Naloxone has become a powerful tool in fighting against the opioid epidemic, especially when paired with the availability of fentanyl testing strips and community education.
As part of the partnership with the coalition, the Pala Tribe’s leadership recently went through fentanyl awareness training, and several tribal buildings are equipped with their own Naloxone kits.
On the Rincon reservation, Chairman Bo Mazzetti said they are working with the coalition to gather data on the effectiveness of this new resource.
“Having accessibility can help save a life and counter the effects of this deadly drug,” Mazzetti said. “We are also working with the coalition to help collect information and data on outcomes using the machine’s Narcan. We strongly believe this is a step in the right direction, and more should be done to help address this issue.”
Smith said that while he has fielded many questions from people about the machines, most have been receptive. He hopes more people, especially those around or who know someone using drugs, can be equipped with the knowledge and resources to save a life.
“You never know, there could be an instance where it could save somebody’s life. Somebody could walk into our library, and anything could happen,” said Smith. “I’m a firm believer [that] anything educational is good.”
The vending machines were implemented at no cost to the tribes and were paid for by the county. To obtain Naloxone, individuals scan a QR code on the machine and are given a code to enter on the machine’s keypad after entering their birth date and other information.
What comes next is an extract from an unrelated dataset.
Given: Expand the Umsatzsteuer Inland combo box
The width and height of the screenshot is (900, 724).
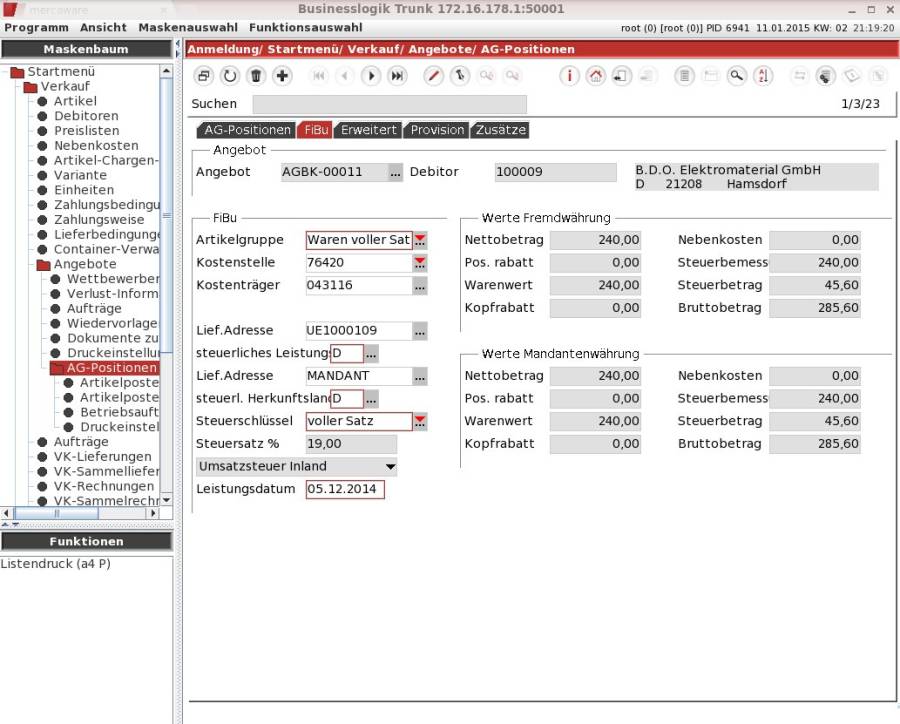Looking at the screenshot, I should (390, 467).
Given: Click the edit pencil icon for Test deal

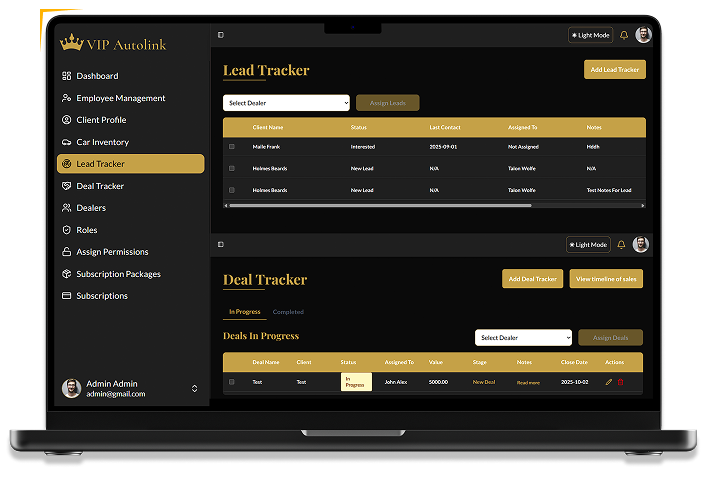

A kit containing two Naloxone doses and instructions is then dispensed for free. There is no limit on how many times people can use the machine.
Three other tribes in the county have since contacted the coalition about obtaining these machines, Stamos-Buesig said. Over time, she hopes these machines will help spread this life-saving medication further into the community and prevent more overdose deaths.
“Narcan is a tool that we keep, just like a CPR mask or an epipen. It will save a life and give someone a new opportunity. We should all be carrying it — it’s free, it’s accessible, and it has no adverse effects. You might be the first responder,” she said.